Et j'étais très friand des Petit Nicolas**.
Depuis, j'ai visité la France en 1995 et fût assez déçu. C'était dans un contexte extrêmement difficile, il faut le noter, alors que j'atterrissais le jour où la Station St-Michel explosait. La tension qui allait animer Paris par la suite n'avait aucun sens. On avait enlever toutes les poubelles pour ne pas qu'on y dépose d'autres bombes tout était donc extraordinairement sale. L'expérience fût....moyenne.
La France s'est ensuite réinvitée dans ma vie puisque mon beau-frère, le frère de l'amoureuse, a épousé une jeune femme originaire de Cholet, maintenant nationalisée ici, dont nous bâtardisons l'accent français depuis bientôt 15 ans.
J'ai revisité La Vie d'Adèle récemment principalement parce que ce film me plonge dans la France. Le cinéma français est très cool pour ça, depuis la Nouvelle Vague, on filme surtout les rues, les banlieues, les toits, La France et son pouls. On brode des histoires autour des gens de là-bas, mais on tourne beaucoup LA FRANCE, en lettres majuscules et comme si c'était un personnage.
Je comptais enchaîner ma lecture de Houellebecq avec un(e) autre auteur(e) français(e), mais j'ai plutôt opté pour le sud-africain J.M.Coetzee. Qui me déprime un peu, je l'avoue. Coetzee écrit toutefois formidablement bien. Je le relirai c'est certain.
J'avais encore envie de France.
Djian genre.
Pas que j'ai déjà lu Djian que j'ai toujours fréquenté d'ailleurs.
Au cinéma dans un film que je trouve encore aujourd'hui fameux et où Béatrice Dalle y joue le rôle d'une vie.
Puis en musique dans la bouche de Stéphane Eicher.
Mais sinon, je ne connais rien de Djian.
Je me suis donc rendu à la Vievliothèque*. Sur place il n'y avait que Love Song dont le propos me semblait nostalgico-brouillon. J'avais plutôt envie des premiers Djian. J'avais envie de Sotos, Assassins, Criminels ou Sainte Bob, mais non, je ne pouvais que me contenter de Love Song.
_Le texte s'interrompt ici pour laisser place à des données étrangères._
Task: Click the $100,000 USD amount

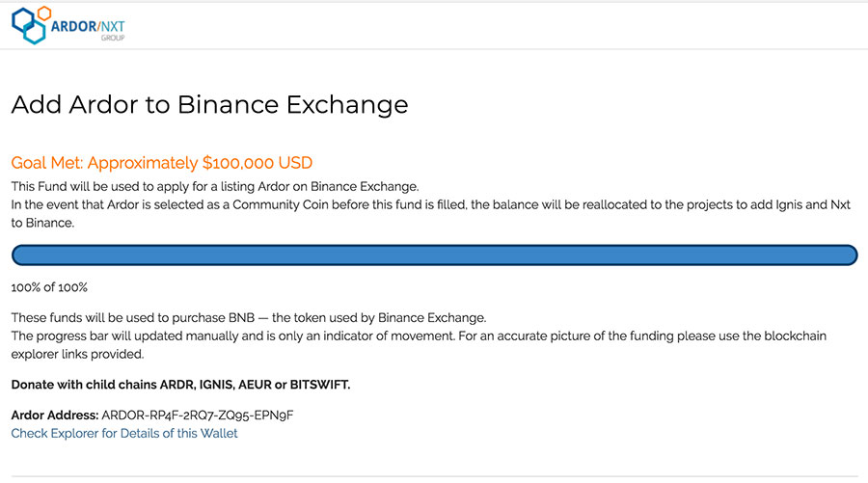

Je le laissais sur la tablette quand une charmante jeune employée est venue à ma rencontre.
"Vous alliez prendre Djian?" me demanda-t-elle avec un joli accent français. JAMAIS je ne trouve l'accent français charmant, et ce, même si je suis un amant des accents, mais jumelé à la voix et au visage de madame, j'étais tout à fait plein de frissons.
"oui et non...il n'y a pas ceux que je cherchais..."
"Je...J'ai remarqué que vous venez souvent ici, et que vos choix de livres ou de films sont souvent très près des miens. Vous avez du goût"
Vous avez MES goûts semblait-e-elle plutôt me dire.
Elle était radieuse dans sa robe en jean.
Je l'avais déjà remarquée au comptoir de prêt, prenant son café en riant, me regardant à peine, du type "plus jamais surprise par la nature humaine".
Je ne savais trop quoi dire, je me suis rendu à la fenêtre et le ciel ce matin n'était ni rose, ni honnête pour la peine.
"Est-ce que tout va si mal ? est-ce que rien ne va bien ? l'homme est un animal" me dit-elle.
J'ÉTAIS DANS LA CHANSON DE STÉPHANE EICHER & PHILIPPE DJIAN!
Je la regardai droit dans ses yeux clairs gris-verts et lui dit:
"Je le permets"
Et elle partit déjeuner en paix.
(qui est en fait note diner mais bon...)
Toujours lumineuse.
Et moi, me sentant légèrement condescendant.
Vive la France.
Bonne fête, vieux cousin.
*Car sur place j'y prends vie
**Très heureux de voir que ma fille aura à lire "Le Petit Nicolas" à sa première année du secondaire l'an prochain.